The ginormous bug. I threw a collander over it. Then I stacked books on the collander.
It was trying to lift the collander to escape.
It was winning.
I wonder if those books are heavy enough.
I have nothing large flat and sturdy enough to slide under the collander to transport Ginormo outside.
Now we are stuck.
The ginormous bug under the collander [and books].
And me, only partially clothed — this makes trips outside problematic — wondering how to get Ginormo outside.
I so need the power of Kym’s husband. He could handle Ginormo in a second.
I so do not want to know where Ginormo has been hiding —
Or what he has been doing.
Stale mate is over.
The little bastard lifted the collander [and books] and got out.
Then I fought him with a broom to keep him from making it to the bed.
Now I think he is in the bathroom.

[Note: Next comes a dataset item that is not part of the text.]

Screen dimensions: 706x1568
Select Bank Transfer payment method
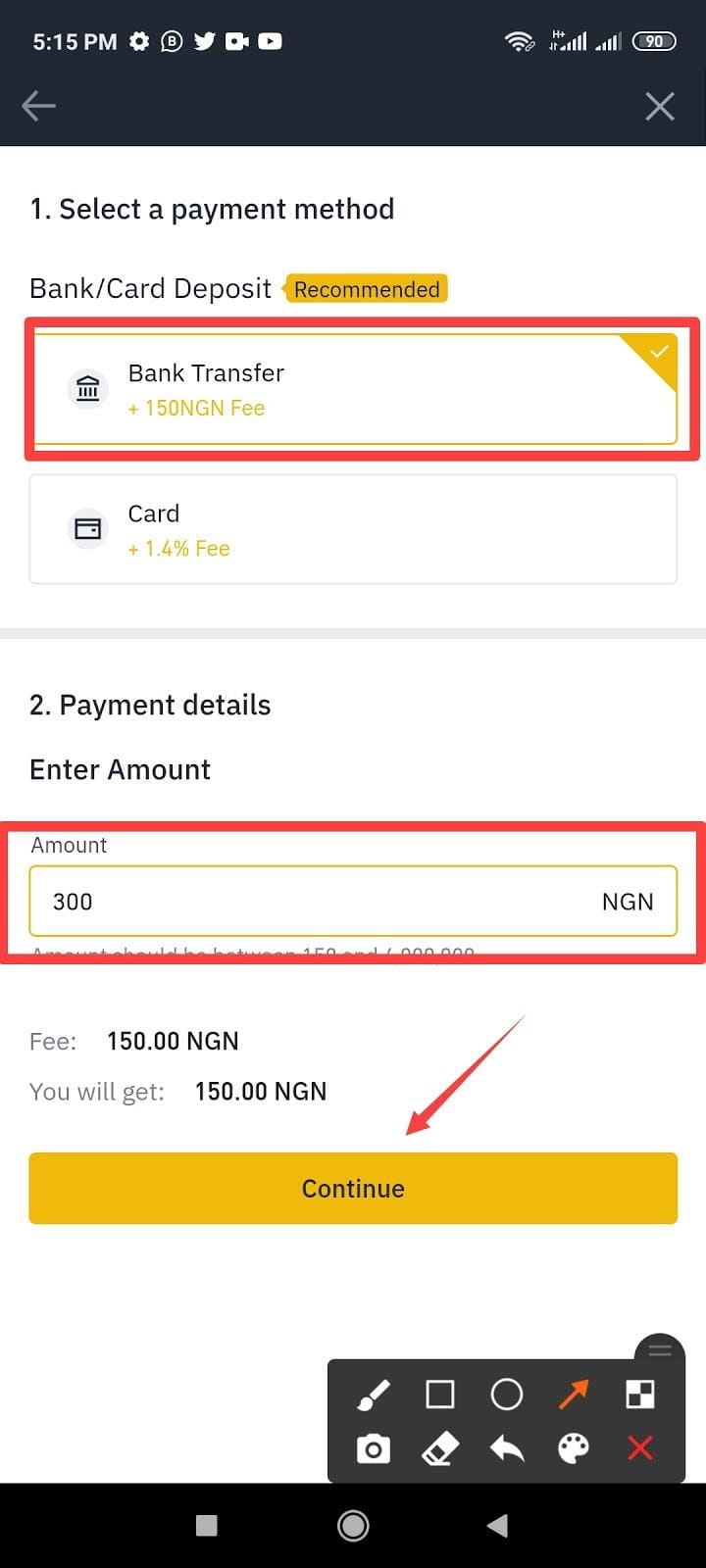[353, 389]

I am not sure.
After I hockey pucked him down the hall he dissappeared.
where the art work comes from :
that is she’s there by le freedom hater
44 Responses to stale mate
chuckle. i could send you roscoe. He’d know what to do to….unnnn….with that bug.
Wow. You get up early.
Jeez do not laugh. The last one of these I caught, it was a serious fight to hold it in a container till I could get it to the parking lot and the last I saw of it it was bench pressing a small Volkswagon. Bugs like these are supposed to only exist in Louisiana and Texas. Someone must be doing nuclear experiments nearby.
I hope you find that creature again. We once had a mouse in the house that ran behind the full wall-length bookcase. We never saw it again. Husband asked me to stand guard until it came out – yeah, right.
Next time, I am just opening the big glass doors and hockey jousting it into the horizon. It has draconian wings. Surely it can fly. Hopefully I can get the doors shut faster than it can turn and attack.
Maybe it got out the same way it came in?
It is not out. It is still here. Waiting. I am in terrible danger.
Sorry, Serenity flash back.
I’ll send you Insanity.
He won’t stand for this!
Saved by Insanity Jones. Yay!
I’d offer to send my husband but the partially clothed Max might be a little too distracting for him. He is great with bugs but susceptible to pretty women in distress.
I have snow pants. Send help.
How to catch that bug? With a bat… no, not that kind of bat silly. Go down to the local firehouse and pick out an interesting fireman. Say (sotto voce) “Would you please help me?”
NOW… bat those lashes and lead him home with you.
End of bug story.
Now, don’t forget to thank him profusely. (Unless you prefer the lights on)
the first three hours of my day were spent contempating the idea of a scantily clad Max. The next 6 hours were spent broasting in 94 degree heat on top of a foundry with no shade in sight.
Strange, the first three hours seemed hotter.
find your bug, Max?
No. Ginormo is hiding. I will not find him till he comes out again.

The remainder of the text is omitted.